The Effects of Sulfates and Silicones on Hair

The Effects of Sulfates and Silicones on Hair

By Natalie Baker

There’s been non-stop buzz in the beauty industry about sulfates and silicones in recent years—mainly, that they’re ingredients we ought to be side-stepping. While they may serve a purpose in some instances, overuse can cause trouble for your tresses. Those with curly, colored, or chemically-treated hair, may be in the habit of scanning beauty store shelves for sulfate- and silicone-free products, but more of us are making the move towards ditching the harsh ingredients in our hair care routines. Wondering if your hair needs to go on a chemical detox? Let’s take a closer look at these ingredients.

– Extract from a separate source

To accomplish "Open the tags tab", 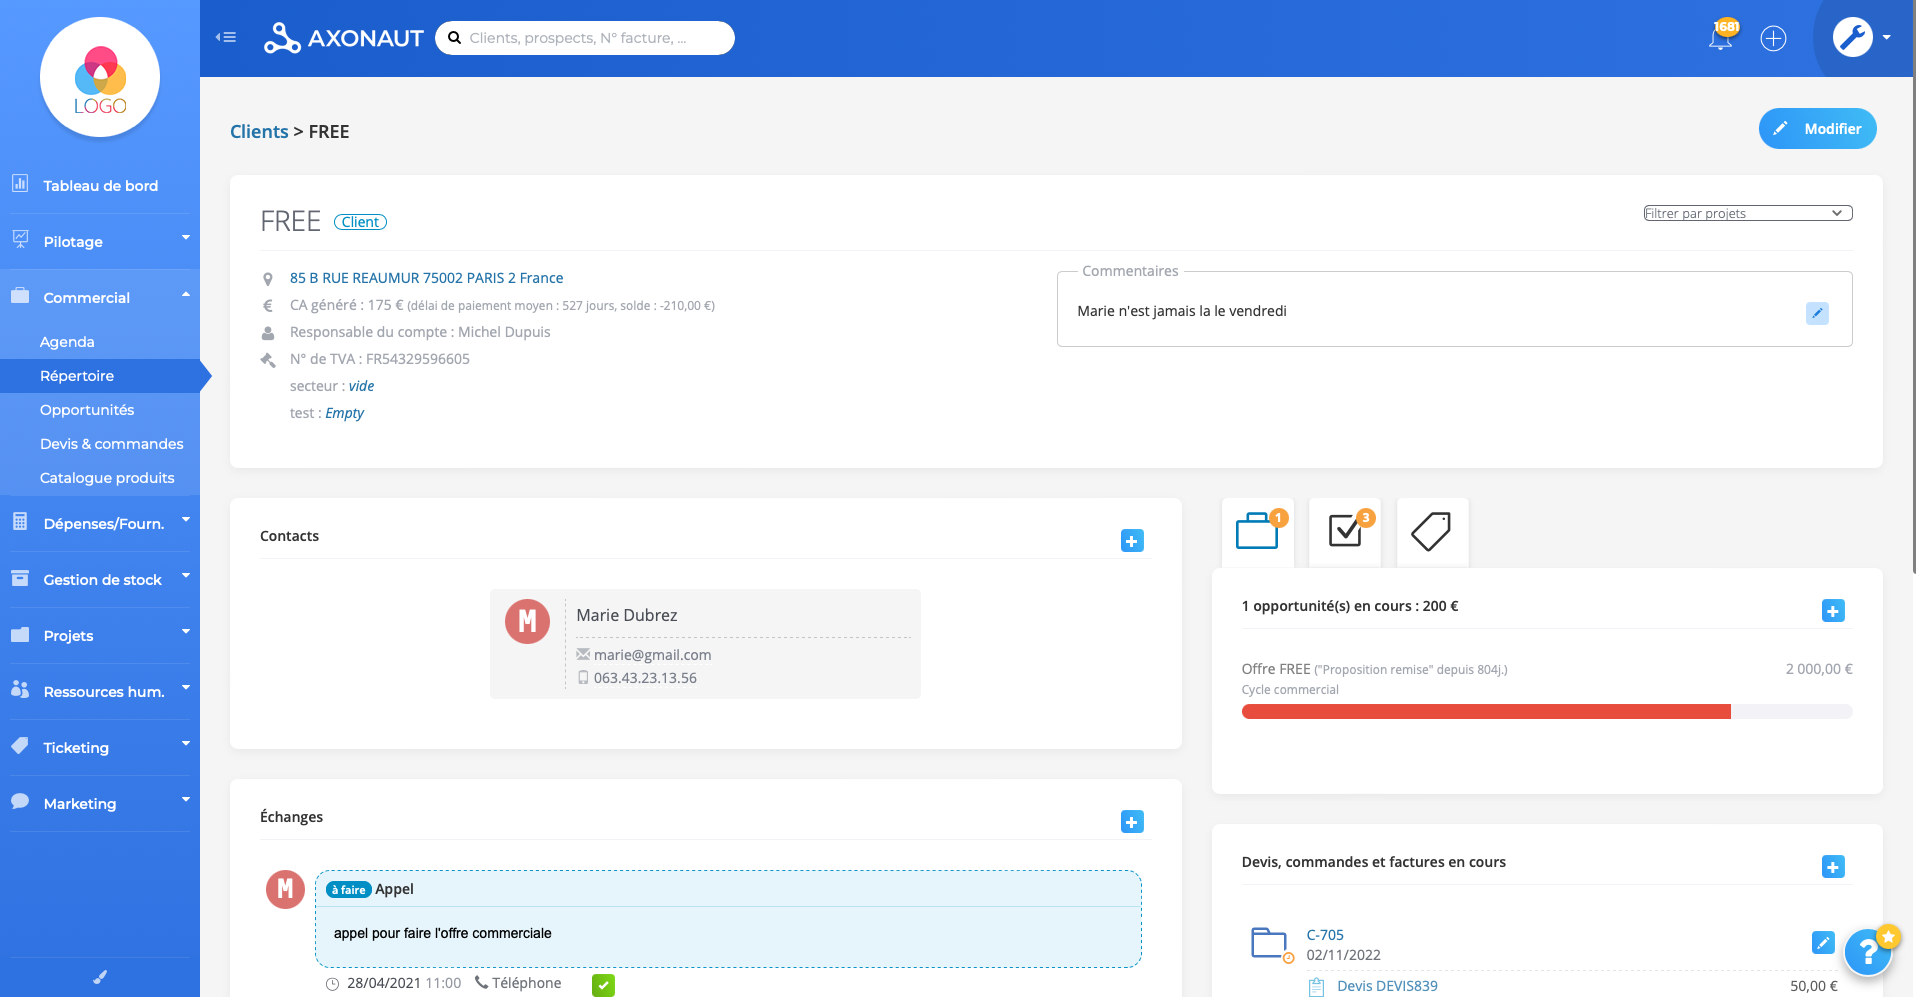I will [x=1431, y=532].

Sulfates are responsible for creating the lather in your shampoo. And while foamy suds are effective cleansers for cutting through oil, dirt and styling product residue— they can also be incredibly drying to both your hair and scalp. That’s because sulfates strip the hair’s natural oil to obtain a squeaky clean feeling.

If your hair is dry, damaged or curly, opt for a sulfate-free shampoo and conditioner to avoid depleting your hair of moisture. The same rule applies if you have a chemical treatment such as color, keratin or a Brazilian blowout.

CJ Cassaday, Celebrity Hairstylist and Colorist at Hair Studio 49 in Beverly Hills, says it’s important to do your research when switching up your hair care products, so read the ingredients on the back of the bottle. “Don’t only rely on the label on the front of the product. An educated consumer is the best consumer,” says Cassaday.

Sulfates are usually pretty high up on the ingredient list, but you may also spot them listed as sodium lauryl sulfate (SLS) and ammonium lauryl sulfate (ASL).

If you make the switch to sulfate-free shampoo, you’ll notice the absence of foamy suds. Unlike traditional shampoos, sulfate-free formulas don’t froth. As milder cleansers, they remove dirt and grime without compromising your hair’s natural moisture levels. According to Cassaday, “Going green can not only save you money, but your hair will thank you in the long run.”

Silicone-based serums that you apply after blow-drying may create brilliant shine and increase hair’s smoothness, making it easier to comb, but they create an impenetrable barrier around hair strands, preventing essential nutrients from entering the cuticle. While silicone-based serums offer a quick fix to glossier-looking hair, they can do more harm than good, advises Cassaday.

“Silicones are processed with chemicals that are purely cosmetic and have no actual benefits to the integrity of your hair. I recommend clients use more natural products  with Argan oil, coconut oil or hemp oil. These products offer healing benefits to the hair, while leaving it feeling healthy and shiny. “ A good example of this is One ‘n Only™ Argan Oil Spray Treatment, which is lightweight and will help protect hair as well as repair it.

Keep in mind that silicones aren’t always labeled as such. Ingredients that end with the suffix -cone or -xane are all variants of the chemical. Silicone-infused hairsprays, serums, sprays and waxes can all build up and leave a residue over time, leaving your hair dull, dry and lackluster. Remedy the problem and use a specially formulated clarifying shampoo every couple of weeks in place of your sulfate-free formula to break through the build-up.

While your hair may take time to get used to different products, you’ll be left with softer, shinier and more nourished hair. In the end, it’s worth the effort to transition to gentler, more natural products.